British SF author Brian W. Aldiss, who died recently at the age of 92, was one prolific writer. He started his SF writing career in 1954 and by the end of it, had over a hundred books and innumerable short stories, poems, articles, and essays to his credit. His last book, Comfort Zone, was published in 2013, which means he remained writing well into his eighties. Now THAT’s the kind of career I wish to emulate!

My first exposure to this author came in the form of a book of short stories, The Book of Brain W. Aldiss. I found them literate, mystifying at times, gently satirical, grandiose, and tongue-in-cheek funny. I’m sorry to say I lost that book over the years, but I still remember some stories vividly, such as “In the Arena,” the tale of a human gladiator slave on an alien-captured world, who is partnered with a young woman to kill a creature in the aliens’ arena. His Helliconia series I never got into, because it seemed too much like the 1980s commercial, crowd-pleasing SF that was then being written by old names in the field, like Harry Harrison’s West of Eden and Phillip Jose Farmer’s Dayworld series, to name two. Likewise, I had never been interested in Aldiss’s Hothouse World, either (though I am now.)

Harm, as the author explains, was written 2007 in response to the heightened terrorism threats after the 2001 World Trade Center attacks in New York. It is the story of a young half-Muslim, half-English writer who is imprisoned and tortured in a near-future London because of a throwaway line in his debut novel… a line about killing the prime minister of England. For that he is kidnapped, interrogated, and tortured.
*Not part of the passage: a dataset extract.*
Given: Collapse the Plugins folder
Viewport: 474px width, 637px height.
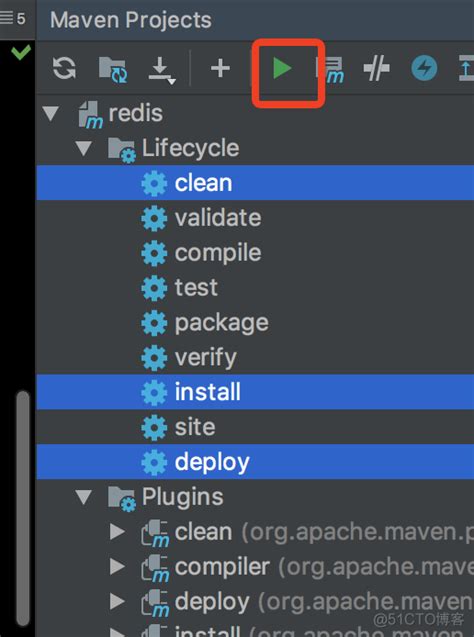Looking at the screenshot, I should pos(84,497).
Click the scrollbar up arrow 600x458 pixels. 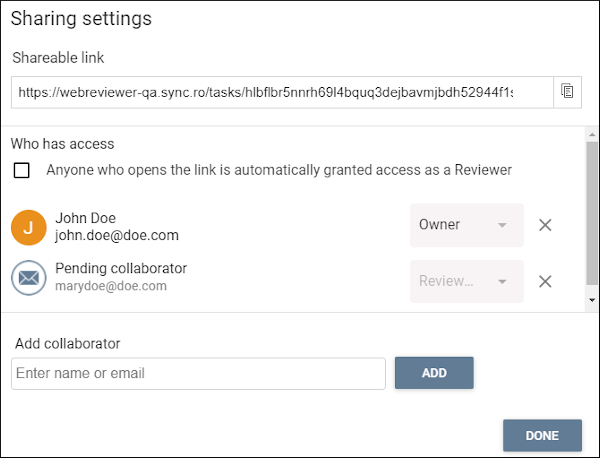coord(592,135)
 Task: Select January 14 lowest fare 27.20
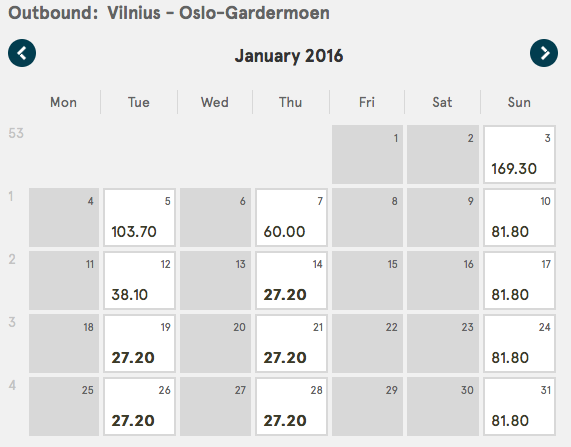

The torture is not explicitly shown, but the effects on the main character are, and the dialogue of the torturers is horrifyingly real. To escape, the writer he creates another world in his mind, the story of a man on a recently colonized planet where society is slowly collapsing and fascist politics are coming to the fore. I had originally chosen the book because of its ties to Islam, but it not so much about religion as about politics. Christianity actually figured in the story more, used as a plot element but neither derided nor espoused.
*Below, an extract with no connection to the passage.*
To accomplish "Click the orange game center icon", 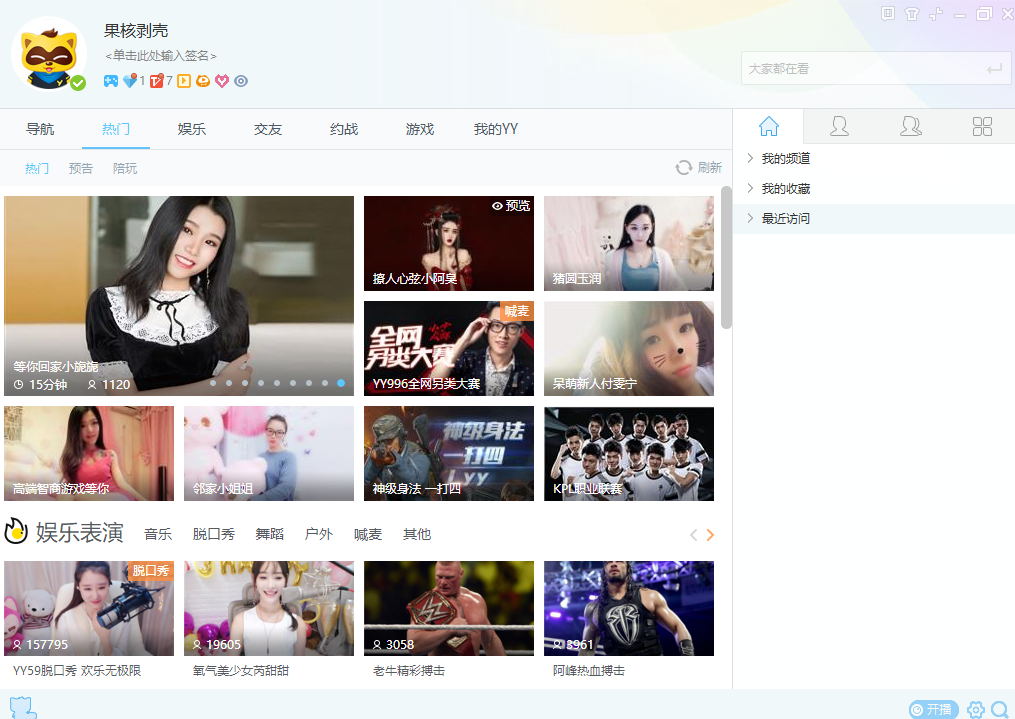I will click(x=202, y=80).
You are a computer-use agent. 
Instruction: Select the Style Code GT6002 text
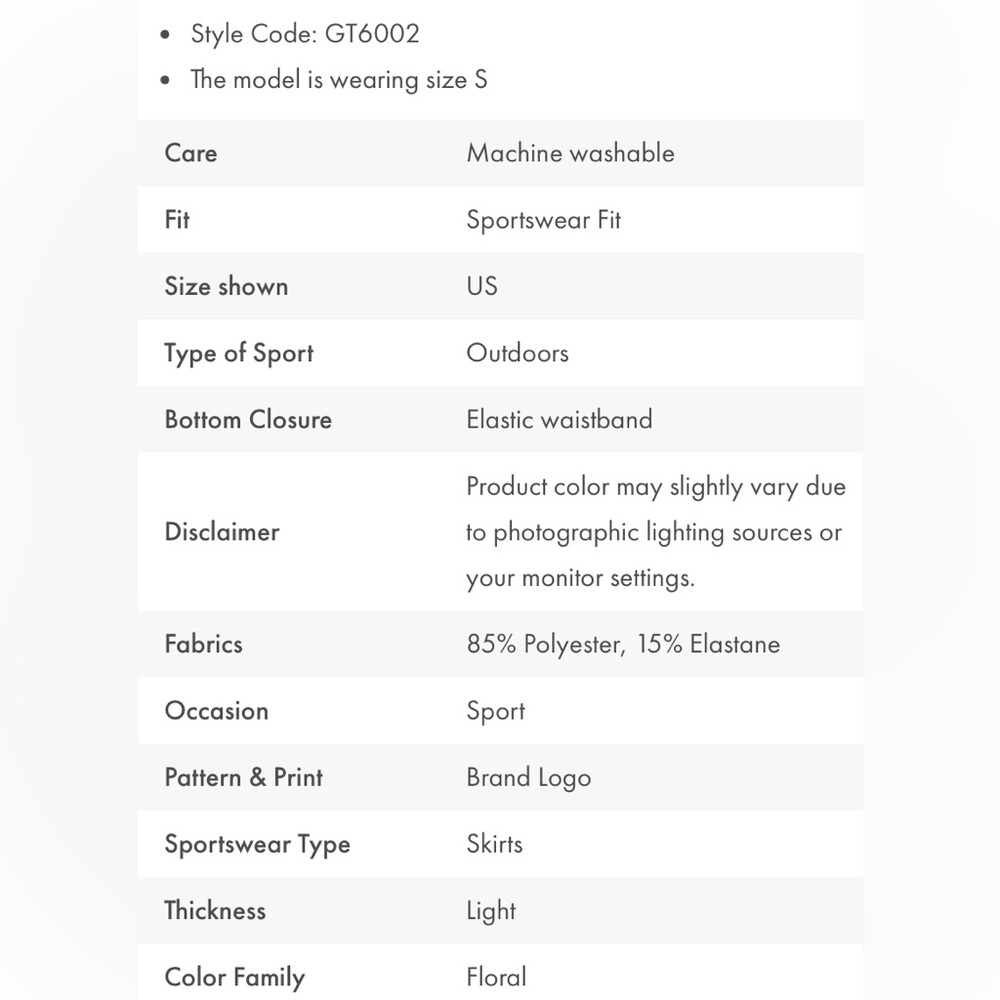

It was a fascinating, engaging read. I blazed through it on my lunch hours which was not the case with Cinder, my previous read, which had been a damn chore. I wonder why I could read something difficult and thought-provoking so readily, and something simple and spoon-fed, so slowly?

One of the things I liked about the book, and a thing I have never before seen done properly before, was how the protagonist creates the dream world he goes to. It was written in a way similar to the progression of real (sleeping) dreams, where there’s a bare skeleton of a place and situation at first that is later sketched out as the sleeping mind chugs along, incorporated pieces of real-world recent events and past memories. Aldiss explains this away as the hero’s multiple personality disorder, which leads him to disassociate. Which is too bad, because the creation aspect, to me, was clearly about the creative process of being a writer, coming up with a character and a situation, then musing on it, replaying it, and gradually adding more elements. This was the only displeasing note in the whole book, though.

Harm worked as allegory, cautionary tale, and magic realism, but there are just enough quirky details that make it more like a real-life memoir, or extended dream, some of which are thrown in but not followed up on. Again, very much like real life, which can be random in what it gives us.